Part 2 was building a general classifier for Bloomberg's embedding system.

This will have two phases:

A: A genre classifier for bodies of text, trained on a large set of articles. This will be used to generate genre labels for the set of ~1,000 embeddings we were originally given at the start of the contest.

B: A genre classifier for Bloomberg's embeddings. This will only be trained using the ~1,000 embeddings we were given as features, and the labels generated in Part A as targets.

# PART 2: Classifier

## Phase A: Genre Classifier, Label Generation for Embedding Set

First, import the training sets (texts with genre labels) and embedding data (embeddings with texts).

Second, preprocess the data using TF-IDF vectors.

Third, train and cross-validate a supervised learning model for label generation.

Fourth, once the model is satisfactory, apply to the embedding data.

Fifth, export the embedding-label pairings (so I don't have to repeat this cell).
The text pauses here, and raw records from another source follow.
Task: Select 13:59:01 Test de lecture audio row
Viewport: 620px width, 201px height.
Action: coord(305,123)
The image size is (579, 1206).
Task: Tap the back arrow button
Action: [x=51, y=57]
Training the label classifier

In [13]:
%matplotlib inline
import matplotlib.pyplot as plt
import seaborn as sns; sns.set()  # for plot styling
import numpy as np
import pandas as pd
import os
import json
from sklearn.feature_extraction.text import TfidfVectorizer
from sklearn.neighbors import KNeighborsClassifier
from sklearn.model_selection import cross_val_score

os.chdir('./BBC_Training_data/')
os.chdir('./business/')

# next, make a NP array of every txt file in the directory
SampleList = np.array(os.listdir())
SampleList = SampleList[ np.char.endswith(SampleList, '.txt') ] #ignore everything that's not a txt file.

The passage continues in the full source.